▶ **EXERCISE DIRECTIONS**
Below are lines of data; give the number of them that contain "title", and only that.

▶ **RECORDS SUPPLIED**
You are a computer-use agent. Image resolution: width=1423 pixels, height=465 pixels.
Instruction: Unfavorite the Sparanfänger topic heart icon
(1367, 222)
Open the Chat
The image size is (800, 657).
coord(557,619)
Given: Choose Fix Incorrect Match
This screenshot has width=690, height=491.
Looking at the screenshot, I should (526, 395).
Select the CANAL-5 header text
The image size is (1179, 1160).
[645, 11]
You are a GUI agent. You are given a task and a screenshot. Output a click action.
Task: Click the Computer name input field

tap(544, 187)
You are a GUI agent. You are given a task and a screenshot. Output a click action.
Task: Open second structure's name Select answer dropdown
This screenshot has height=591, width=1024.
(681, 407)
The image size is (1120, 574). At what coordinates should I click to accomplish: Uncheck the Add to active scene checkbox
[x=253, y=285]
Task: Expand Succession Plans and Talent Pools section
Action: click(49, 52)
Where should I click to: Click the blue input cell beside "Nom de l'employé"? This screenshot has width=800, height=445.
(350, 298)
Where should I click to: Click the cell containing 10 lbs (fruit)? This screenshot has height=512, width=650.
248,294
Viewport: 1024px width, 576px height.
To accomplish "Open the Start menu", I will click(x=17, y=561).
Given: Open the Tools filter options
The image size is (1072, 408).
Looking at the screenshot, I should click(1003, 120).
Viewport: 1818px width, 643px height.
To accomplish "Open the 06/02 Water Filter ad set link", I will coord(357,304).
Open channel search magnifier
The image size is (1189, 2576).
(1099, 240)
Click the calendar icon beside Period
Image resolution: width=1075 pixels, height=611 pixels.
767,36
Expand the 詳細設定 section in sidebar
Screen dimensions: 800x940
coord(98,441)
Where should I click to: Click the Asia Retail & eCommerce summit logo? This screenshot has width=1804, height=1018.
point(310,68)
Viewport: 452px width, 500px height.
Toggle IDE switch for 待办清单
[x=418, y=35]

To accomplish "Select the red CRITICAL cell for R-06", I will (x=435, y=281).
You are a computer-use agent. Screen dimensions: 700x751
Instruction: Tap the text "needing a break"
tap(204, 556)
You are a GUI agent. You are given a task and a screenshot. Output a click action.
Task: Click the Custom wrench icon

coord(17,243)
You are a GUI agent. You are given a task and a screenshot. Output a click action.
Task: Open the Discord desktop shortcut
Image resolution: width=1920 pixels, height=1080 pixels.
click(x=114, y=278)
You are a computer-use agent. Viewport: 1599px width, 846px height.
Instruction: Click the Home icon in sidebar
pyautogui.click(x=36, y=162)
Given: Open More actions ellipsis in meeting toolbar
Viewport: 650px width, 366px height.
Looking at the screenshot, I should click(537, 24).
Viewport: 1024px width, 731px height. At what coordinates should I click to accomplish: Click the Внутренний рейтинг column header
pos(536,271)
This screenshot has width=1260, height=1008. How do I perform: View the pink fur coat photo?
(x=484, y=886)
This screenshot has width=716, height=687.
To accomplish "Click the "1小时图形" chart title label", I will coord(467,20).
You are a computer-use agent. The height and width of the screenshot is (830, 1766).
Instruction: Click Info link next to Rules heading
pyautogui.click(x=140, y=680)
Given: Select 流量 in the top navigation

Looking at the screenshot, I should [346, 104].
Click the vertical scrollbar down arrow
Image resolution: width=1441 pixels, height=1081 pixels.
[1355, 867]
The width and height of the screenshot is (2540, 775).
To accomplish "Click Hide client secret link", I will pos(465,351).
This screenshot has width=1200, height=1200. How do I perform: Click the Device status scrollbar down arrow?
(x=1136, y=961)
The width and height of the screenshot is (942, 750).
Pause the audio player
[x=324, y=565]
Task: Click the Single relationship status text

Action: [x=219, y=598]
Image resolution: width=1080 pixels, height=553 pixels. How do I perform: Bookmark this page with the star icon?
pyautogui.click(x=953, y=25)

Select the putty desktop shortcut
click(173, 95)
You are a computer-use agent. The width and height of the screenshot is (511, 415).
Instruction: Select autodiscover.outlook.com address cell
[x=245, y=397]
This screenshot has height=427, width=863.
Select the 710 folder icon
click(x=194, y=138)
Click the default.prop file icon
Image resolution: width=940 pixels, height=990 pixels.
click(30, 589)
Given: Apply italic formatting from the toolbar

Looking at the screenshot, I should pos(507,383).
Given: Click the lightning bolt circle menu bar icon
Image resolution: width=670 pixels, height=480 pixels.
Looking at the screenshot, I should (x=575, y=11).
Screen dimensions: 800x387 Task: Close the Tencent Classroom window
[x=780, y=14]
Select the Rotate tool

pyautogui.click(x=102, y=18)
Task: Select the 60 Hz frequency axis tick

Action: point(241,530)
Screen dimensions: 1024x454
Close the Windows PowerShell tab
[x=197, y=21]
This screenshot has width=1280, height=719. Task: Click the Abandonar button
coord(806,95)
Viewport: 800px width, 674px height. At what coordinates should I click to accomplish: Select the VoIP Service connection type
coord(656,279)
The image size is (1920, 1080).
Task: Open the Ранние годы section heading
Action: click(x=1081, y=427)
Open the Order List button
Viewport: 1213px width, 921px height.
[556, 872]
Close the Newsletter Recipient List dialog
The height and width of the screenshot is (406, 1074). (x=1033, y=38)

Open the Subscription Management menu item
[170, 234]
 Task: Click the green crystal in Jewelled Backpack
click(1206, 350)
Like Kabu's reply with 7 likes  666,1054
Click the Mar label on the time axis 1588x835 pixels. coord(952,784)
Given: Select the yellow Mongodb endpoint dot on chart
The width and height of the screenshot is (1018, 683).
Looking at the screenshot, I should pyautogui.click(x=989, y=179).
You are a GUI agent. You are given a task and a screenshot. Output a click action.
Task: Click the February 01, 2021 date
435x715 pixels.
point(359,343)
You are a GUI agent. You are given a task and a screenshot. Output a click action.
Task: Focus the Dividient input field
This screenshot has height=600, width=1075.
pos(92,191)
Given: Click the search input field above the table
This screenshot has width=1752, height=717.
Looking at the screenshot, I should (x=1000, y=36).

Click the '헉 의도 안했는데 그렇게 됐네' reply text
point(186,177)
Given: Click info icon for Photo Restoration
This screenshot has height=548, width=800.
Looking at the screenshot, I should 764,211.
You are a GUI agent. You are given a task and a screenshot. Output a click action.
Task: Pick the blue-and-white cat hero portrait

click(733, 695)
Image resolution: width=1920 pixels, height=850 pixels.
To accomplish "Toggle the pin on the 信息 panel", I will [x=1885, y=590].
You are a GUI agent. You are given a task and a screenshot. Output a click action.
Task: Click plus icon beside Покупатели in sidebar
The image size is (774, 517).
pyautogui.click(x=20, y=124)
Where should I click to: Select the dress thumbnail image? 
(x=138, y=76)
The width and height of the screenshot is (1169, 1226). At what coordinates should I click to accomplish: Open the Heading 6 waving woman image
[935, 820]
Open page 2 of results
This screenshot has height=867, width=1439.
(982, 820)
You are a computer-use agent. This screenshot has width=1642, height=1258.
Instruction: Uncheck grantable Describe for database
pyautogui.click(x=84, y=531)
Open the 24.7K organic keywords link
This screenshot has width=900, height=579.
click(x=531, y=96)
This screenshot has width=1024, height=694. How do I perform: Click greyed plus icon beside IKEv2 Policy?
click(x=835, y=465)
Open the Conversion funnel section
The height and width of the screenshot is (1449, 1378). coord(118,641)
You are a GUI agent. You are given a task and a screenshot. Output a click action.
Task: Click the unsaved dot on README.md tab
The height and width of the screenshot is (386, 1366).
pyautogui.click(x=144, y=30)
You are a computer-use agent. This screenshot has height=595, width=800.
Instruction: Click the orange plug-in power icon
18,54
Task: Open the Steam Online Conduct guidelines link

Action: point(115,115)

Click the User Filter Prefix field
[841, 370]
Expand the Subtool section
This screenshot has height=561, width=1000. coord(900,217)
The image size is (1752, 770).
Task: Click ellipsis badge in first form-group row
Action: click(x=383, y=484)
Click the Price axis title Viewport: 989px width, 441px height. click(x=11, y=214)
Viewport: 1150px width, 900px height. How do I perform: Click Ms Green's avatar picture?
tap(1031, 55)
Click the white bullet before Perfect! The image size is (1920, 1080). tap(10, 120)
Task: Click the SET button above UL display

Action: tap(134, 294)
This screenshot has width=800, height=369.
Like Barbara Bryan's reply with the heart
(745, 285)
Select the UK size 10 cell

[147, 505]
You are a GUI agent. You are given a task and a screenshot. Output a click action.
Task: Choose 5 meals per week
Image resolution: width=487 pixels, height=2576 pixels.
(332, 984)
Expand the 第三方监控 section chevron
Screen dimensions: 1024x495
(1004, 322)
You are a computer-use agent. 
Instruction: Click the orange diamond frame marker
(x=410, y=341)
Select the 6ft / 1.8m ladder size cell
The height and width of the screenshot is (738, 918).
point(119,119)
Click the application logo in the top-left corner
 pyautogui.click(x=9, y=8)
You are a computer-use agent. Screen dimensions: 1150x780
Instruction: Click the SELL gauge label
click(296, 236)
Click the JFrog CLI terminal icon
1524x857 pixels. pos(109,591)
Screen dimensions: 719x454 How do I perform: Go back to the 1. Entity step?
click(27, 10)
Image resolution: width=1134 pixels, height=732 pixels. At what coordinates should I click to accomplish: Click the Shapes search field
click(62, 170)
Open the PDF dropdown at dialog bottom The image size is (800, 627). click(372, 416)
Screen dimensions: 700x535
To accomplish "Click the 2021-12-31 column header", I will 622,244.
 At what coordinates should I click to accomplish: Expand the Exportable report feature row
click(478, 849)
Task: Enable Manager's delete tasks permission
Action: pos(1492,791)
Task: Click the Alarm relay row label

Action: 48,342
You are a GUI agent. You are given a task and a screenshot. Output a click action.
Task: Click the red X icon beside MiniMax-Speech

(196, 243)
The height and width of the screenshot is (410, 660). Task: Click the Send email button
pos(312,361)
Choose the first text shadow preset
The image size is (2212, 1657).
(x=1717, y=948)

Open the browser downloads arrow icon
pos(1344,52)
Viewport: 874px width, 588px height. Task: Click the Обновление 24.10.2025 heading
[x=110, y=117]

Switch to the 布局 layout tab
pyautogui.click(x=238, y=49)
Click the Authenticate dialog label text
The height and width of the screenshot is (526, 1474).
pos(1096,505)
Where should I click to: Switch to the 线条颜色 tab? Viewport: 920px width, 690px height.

▶ **SOLUTION TO THE PROBLEM**
2